DOCUMENT SEGMENT
================

It's not a hardware error at all. If you want to use ieee 784 on a processor, you have to learn how it works; there are some subtleties whose root cause is attempting to approximate infinite precision mathematics in a finite precision processor.


Comment 109 has a good exposition I'll just copy here:

Jan Lachnitt 2008-05-20 16:59:31 UTC

I also encountered such problems and was going to report it as a bug in GCC... But in the GCC bug (not) reporting guide, there is fortunately a link to this page and here (comment #96) is a link to David Monniaux's paper about floating-point computations. This explains it closely but it is maybe too long. I have almost read it and hope I have understood it properly. So I'll give a brief explanation (for those who don't know it yet) of the reasons of such a strange behaviour. Then I'll assess where the bug actually is (in GCC or CPU). Then I'll write the solution (!) and finally a few recommendations to the GCC team.

EXPLANATION

The x87 FPU was originally designed in (or before) 1980. I think that's why it is quite simple: it has only one unit for all FP data types. Of course, the precision must be of the widest type, which is the 80-bit long double. Consider you have a program, where all the FP variables are of the type double. You perform some FP operations and one of them is e.g. 1e-300/1e300, which results in 1e-600. Despite this value cannot be held by a "double", it is stored in an 80-bit FPU register as the result. Consider you use the variable "x" to hold that result. If the program has been compiled with optimization, the value need not be stored in RAM. So, say, it is still in the register. Consider you need x to be nonzero, so you perform the test x != 0. Since 1e-600 is not zero, the test yields true. While you perform some other computations, the value is moved to RAM and converted to 0 because x is of type "double". Now you want to use your certainly nonzero x... Hard luck :-( Note that if the result doesn't have its corresponding variable and you perform the test directly on an expression, the problem can come to light even without optimization. It could seem that performing all FP operations in extended precision can bring benefits only. But it introduces a serious pitfall: moving a value may change the value!!!

WHERE'S THE BUG

This is really not a GCC bug. The bug is actually in the x87 FPU because it doesn't obey the IEEE standard.

================

DATA PROVIDED
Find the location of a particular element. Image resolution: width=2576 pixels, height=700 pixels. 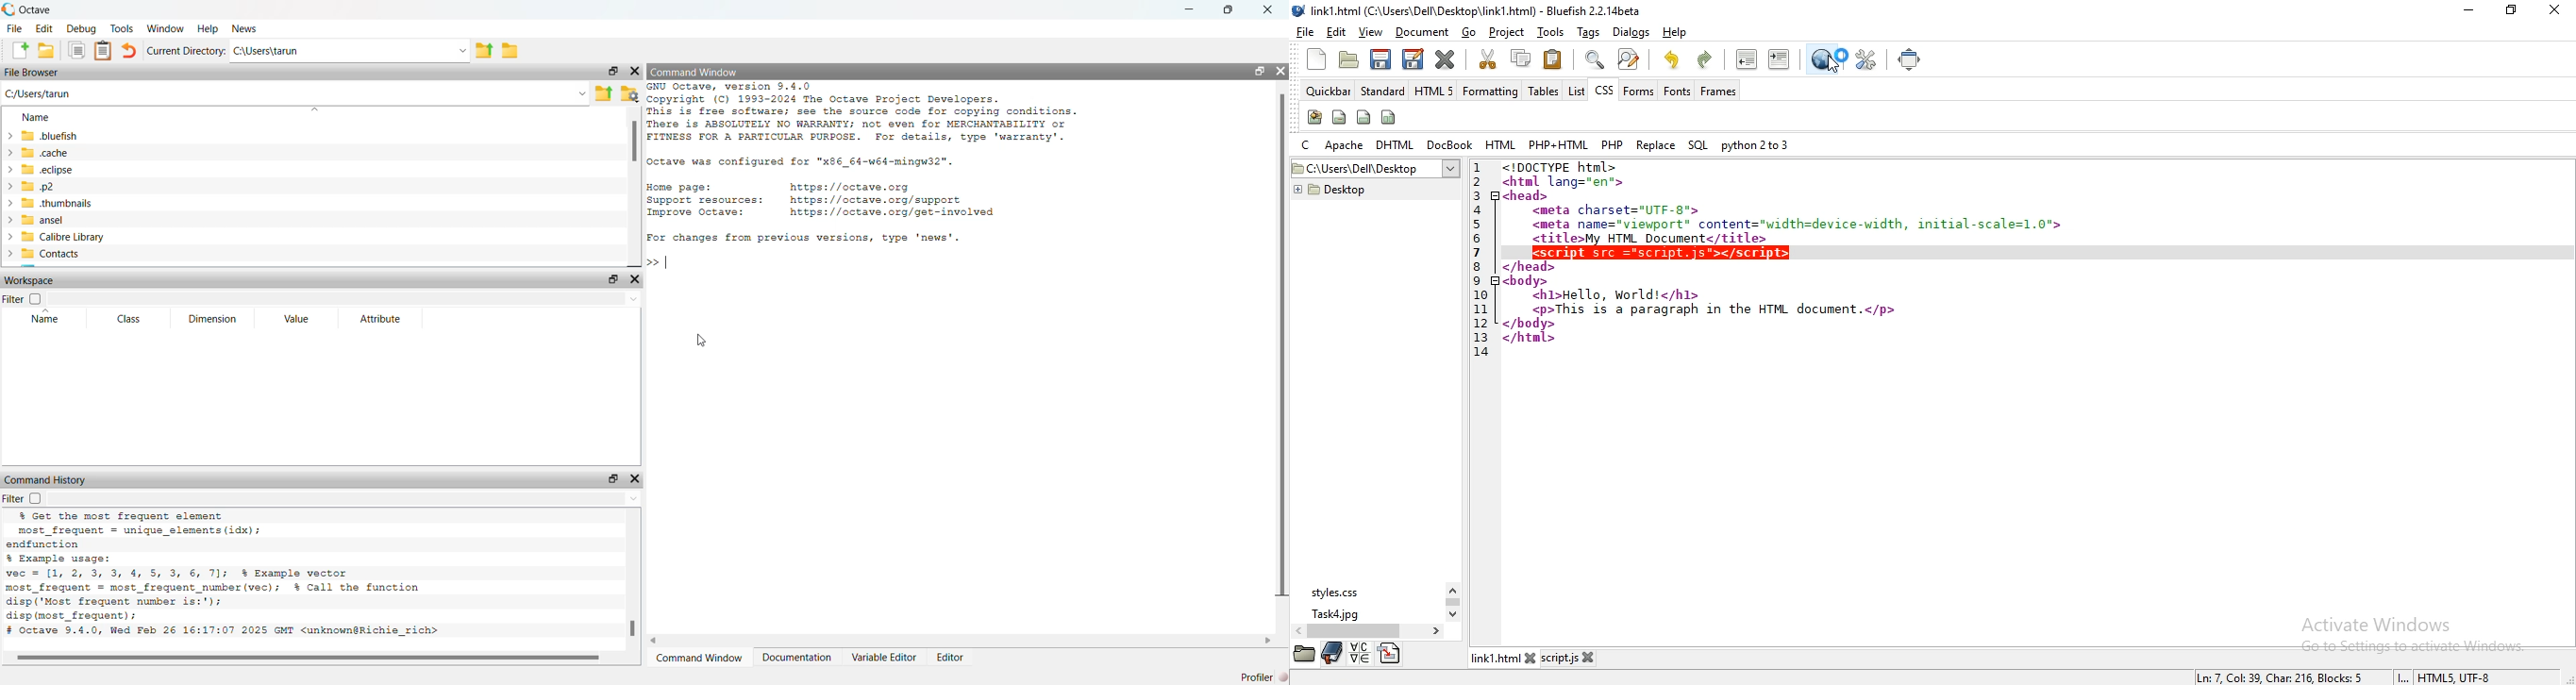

================

WHAT TO WORK ON
Answer these about the floating-point excerpt:
1. In what year, or before, was the x87 FPU originally designed?
2. Which comment number contains the link to David Monniaux's paper?
3. Under "WHERE'S THE BUG", which component is said to hold the bug?
The lines aren't needed for any of the work here.

SOLUTION TO THIS PROBLEM
1. 1980
2. Comment #96
3. The x87 FPU